Recently, the Bankruptcy Court for the District of Massachusetts ruled in In re Duplication Management, Inc., (Riley v. Countrywide)[1] that courts can shift the burden of production[2] to a defendant to quantify the value of indirect benefits purportedly received by a debtor accused of making a fraudulent transfer.[3] Duplication Management is notable not only in shedding light on what is meant by the “burden of production,” but also under what circumstances this burden might shift to a defendant.
Background
The chapter 7 debtor, Duplication Management Inc. (“Duplication”), was a printing manufacturer in Woburn, Massachusetts. Michael Jenoski was its president and sole shareholder.[4] Prior to filing its petition for bankruptcy relief, Duplication made over $400,000 in payments to satisfy a loan mortgaged upon Jenoski’s home. However, Duplication had no obligation to repay Jenoski’s loan—it was neither a co-maker nor guarantor of the note.[5] The trustee thus filed an adversary complaint alleging fraudulent conveyances and unjust enrichment against the servicers of Jenoski’s loan, Countrywide Home Loans Inc. and Bank of America NA (the “Banks”).[6] After taking several depositions, the trustee sought summary judgment upon her claims.

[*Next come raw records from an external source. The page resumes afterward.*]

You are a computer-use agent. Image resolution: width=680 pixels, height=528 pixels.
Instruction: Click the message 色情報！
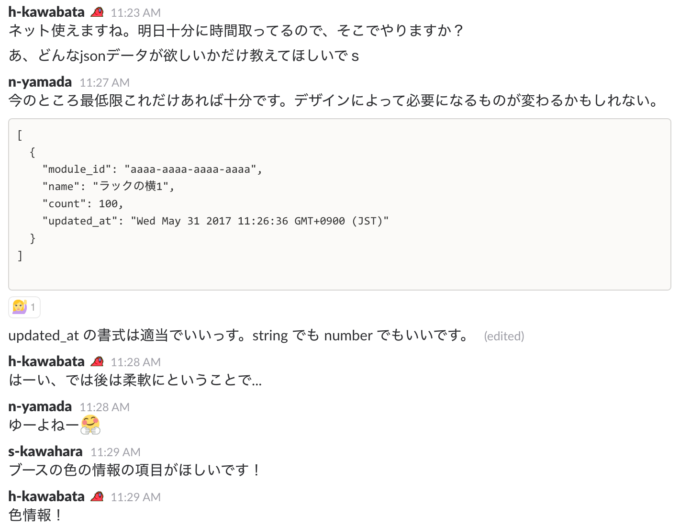point(35,515)
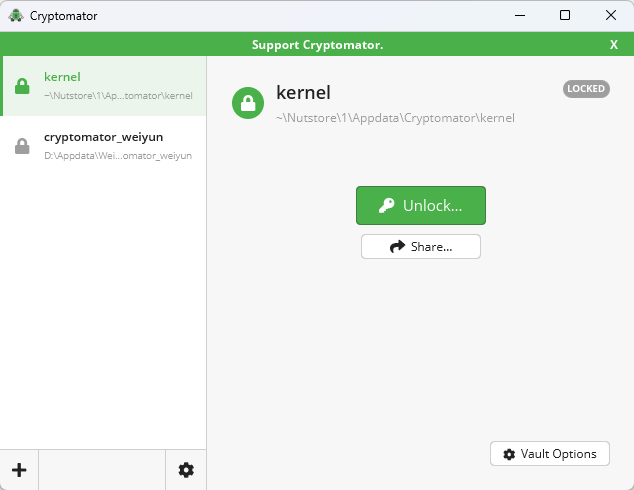Screen dimensions: 634x490
Task: Dismiss the Support Cryptomator banner
Action: (x=614, y=45)
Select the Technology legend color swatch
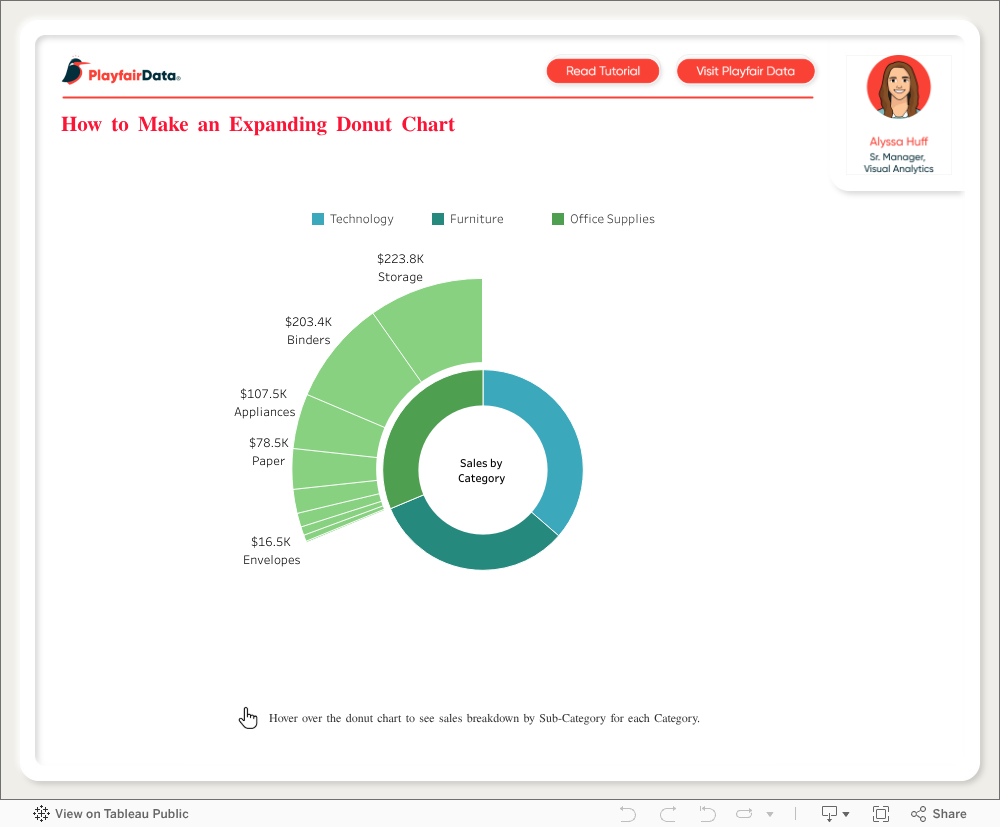 318,219
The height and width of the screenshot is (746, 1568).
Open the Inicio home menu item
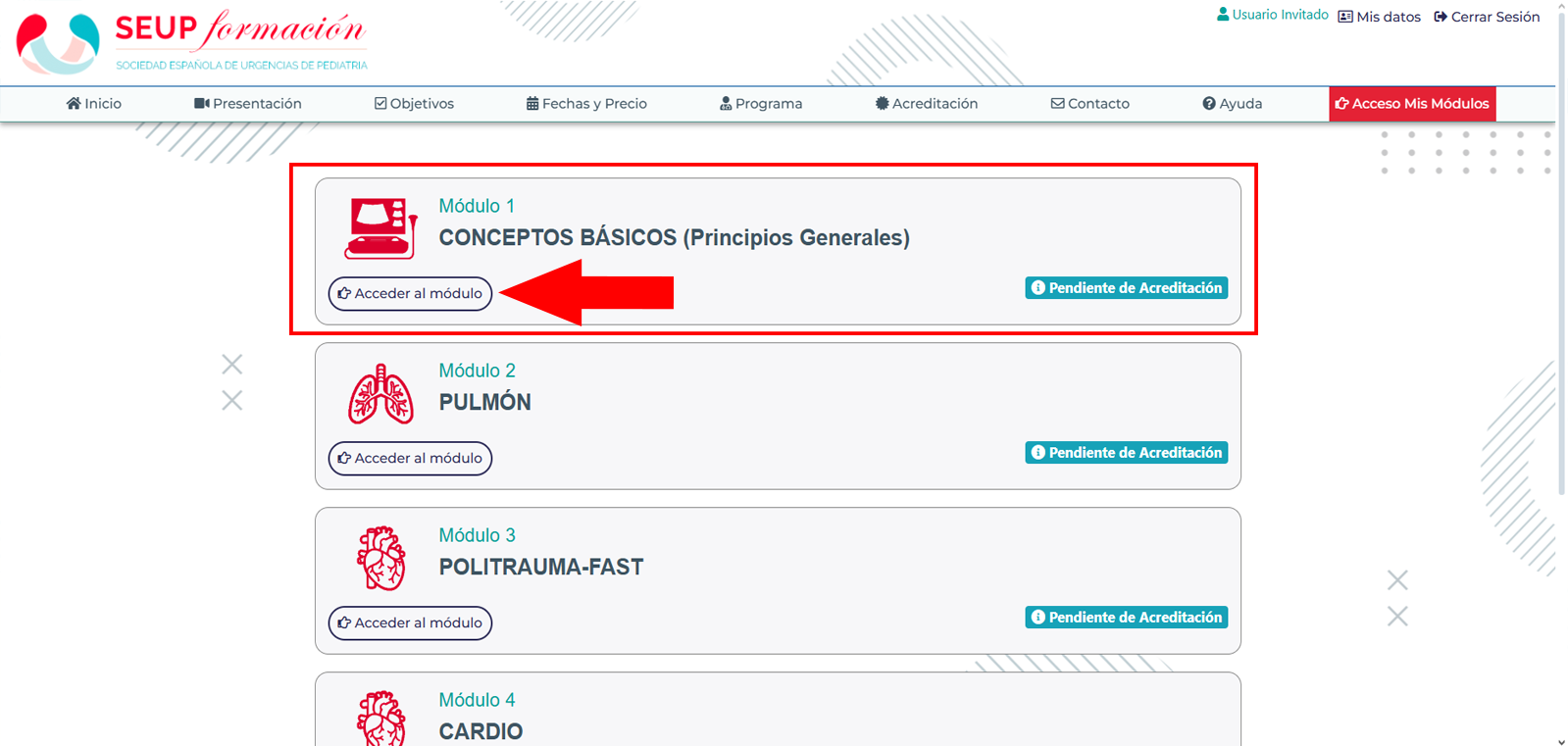coord(94,104)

Ruling upon the summary judgment motion, the court first determined that Duplication was insolvent at the time of the transfers. The court then turned to whether the Banks received reasonably equivalent value in exchange for the transfers. The undisputed evidence revealed that the Banks provided no direct benefit to Duplication in exchange for the loan repayments it made on Jenoski’s behalf.[7] Therefore, the court reasoned that the issue was what, if any, indirect benefit Duplication received from Jenoski’s services.[8]
Burden of Production as to Indirect Benefits
The court then addressed which party had the duty to present evidence as to the value of indirect benefits. The court held:
To make out the elements of a fraudulent conveyance claim, a plaintiff must prove that a debtor did not receive direct benefits reasonably equivalent to the value which it gave up. If the plaintiff meets that burden, the burden is then on defendants to produce (if they can) evidence that the debtors indirectly received sufficient, concrete value[9] . . . the burden on Defendants includes a requirement to show that the “indirect benefits” were tangible and concrete, and to quantify their value with reasonable precision.[10]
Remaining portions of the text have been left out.